Elle mérite une mention à part pour le CHU de Nancy qui a été un des premiers en Europe à prendre ce grand virage technologique. En octobre 2000, le robot Da Vinci® de la société Intuitive, acquis par le CHU, était installé provisoirement pour un an au Laboratoire de Chirurgie expérimentale de la Faculté pour permettre aux futurs utilisateurs d'en acquérir la maîtrise en travaillant sur des animaux. Un an plus tard, il prenait sa place définitive au bloc opératoire du 2ème étage de Brabois, dans une salle spécialement aménagée, à la disposition de trois spécialités chirurgicales : la Chirurgie Cardio-Vasculaire, la Chirurgie Digestive et l'Urologie. Utilisé d'abord sur les sténoses congénitales de la jonction pyélo-urétérale, il l’est actuellement dans de nombreuses autres interventions,  la prostatectomie radicale pour cancer en particulier.

 

CONCLUSION

 

L'évolution de l'Urologie des trente dernières années est marquée par :

La diminution de la durée moyenne de séjour liée au progrès technologiques et à l'exigence de qualité, en particulier en ce qui concerne l'hôtellerie : ceci explique la réduction du nombre de lits et  de chambres à 3 lits.

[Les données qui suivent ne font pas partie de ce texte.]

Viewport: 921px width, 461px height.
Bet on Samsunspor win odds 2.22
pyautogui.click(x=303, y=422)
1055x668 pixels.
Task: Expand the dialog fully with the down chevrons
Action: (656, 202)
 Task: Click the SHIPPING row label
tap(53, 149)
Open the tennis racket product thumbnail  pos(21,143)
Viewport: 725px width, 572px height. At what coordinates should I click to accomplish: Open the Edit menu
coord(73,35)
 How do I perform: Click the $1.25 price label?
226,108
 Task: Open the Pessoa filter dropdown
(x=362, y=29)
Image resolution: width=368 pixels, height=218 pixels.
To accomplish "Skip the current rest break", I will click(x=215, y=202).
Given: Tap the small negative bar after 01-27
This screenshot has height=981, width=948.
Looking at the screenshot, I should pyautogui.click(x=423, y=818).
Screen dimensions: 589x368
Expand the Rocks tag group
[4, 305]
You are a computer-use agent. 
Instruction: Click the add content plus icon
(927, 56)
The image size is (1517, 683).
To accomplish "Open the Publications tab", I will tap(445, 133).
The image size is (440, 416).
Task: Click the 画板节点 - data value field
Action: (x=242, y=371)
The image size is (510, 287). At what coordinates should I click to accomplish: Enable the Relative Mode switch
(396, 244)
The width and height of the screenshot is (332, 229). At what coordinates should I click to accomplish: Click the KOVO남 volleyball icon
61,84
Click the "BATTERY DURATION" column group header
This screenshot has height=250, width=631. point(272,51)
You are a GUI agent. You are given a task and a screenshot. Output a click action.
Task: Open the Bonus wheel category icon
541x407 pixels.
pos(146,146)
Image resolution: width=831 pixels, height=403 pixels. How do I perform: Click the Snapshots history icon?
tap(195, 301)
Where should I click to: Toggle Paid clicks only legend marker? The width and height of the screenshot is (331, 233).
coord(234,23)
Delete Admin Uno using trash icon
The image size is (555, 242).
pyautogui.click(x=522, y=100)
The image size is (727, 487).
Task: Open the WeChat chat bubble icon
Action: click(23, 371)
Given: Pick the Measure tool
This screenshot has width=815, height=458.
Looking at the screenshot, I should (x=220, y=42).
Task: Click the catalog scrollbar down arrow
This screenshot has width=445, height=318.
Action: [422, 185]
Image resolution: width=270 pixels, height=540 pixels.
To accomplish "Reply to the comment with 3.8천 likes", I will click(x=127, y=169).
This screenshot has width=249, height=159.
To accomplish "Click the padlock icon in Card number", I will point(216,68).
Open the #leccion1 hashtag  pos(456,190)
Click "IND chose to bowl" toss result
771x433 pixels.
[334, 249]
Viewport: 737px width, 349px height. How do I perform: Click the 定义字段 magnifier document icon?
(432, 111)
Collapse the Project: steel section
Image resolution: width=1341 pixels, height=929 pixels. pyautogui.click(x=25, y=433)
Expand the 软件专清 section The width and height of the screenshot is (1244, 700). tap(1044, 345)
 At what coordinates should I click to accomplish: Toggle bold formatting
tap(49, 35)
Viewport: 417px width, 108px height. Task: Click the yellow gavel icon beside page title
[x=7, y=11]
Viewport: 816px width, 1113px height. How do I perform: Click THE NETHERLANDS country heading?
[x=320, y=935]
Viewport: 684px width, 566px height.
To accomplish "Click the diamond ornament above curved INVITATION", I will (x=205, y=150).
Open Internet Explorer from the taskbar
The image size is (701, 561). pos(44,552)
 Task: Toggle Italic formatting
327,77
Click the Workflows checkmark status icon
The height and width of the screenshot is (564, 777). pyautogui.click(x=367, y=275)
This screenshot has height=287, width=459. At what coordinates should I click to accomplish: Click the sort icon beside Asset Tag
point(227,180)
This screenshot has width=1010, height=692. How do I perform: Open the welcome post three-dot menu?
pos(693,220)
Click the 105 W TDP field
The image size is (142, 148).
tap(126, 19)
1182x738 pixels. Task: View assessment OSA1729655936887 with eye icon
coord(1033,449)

L'activité de consultation qui est de plus en plus technique : utilisation d'échographes, d'endoscopes souples et rigides, de débitmètres, …

La transformation de l’activité chirurgicale: en 1975, il y avait de la chirurgie ouverte dans les trois salles d'opération. Aujourd'hui, l'une est occupée par la chirurgie ouverte, une autre par la chirurgie endoscopique ou cœlio-laparoscopique et la troisième par la chirurgie « instrumentale » : lithotritie extra-corporelle, ultrasons focalisés de haute intensité, gestes percutanés échoguidés, …

La composition de l’équipe urologique qui a numériquement doublée et s'est hyper spécialisée : un urologue universitaire ne peut plus et ne doit plus couvrir le champ devenu trop vaste de l'urologie. Il doit maîtriser les gestes simples de l'ensemble de la spécialité et les gestes d'urgence, mais doit s'hyper spécialiser dans une ou deux activités spécifiques. L'ensemble de l'équipe doit alors être capable de maîtriser toutes les techniques au meilleur niveau.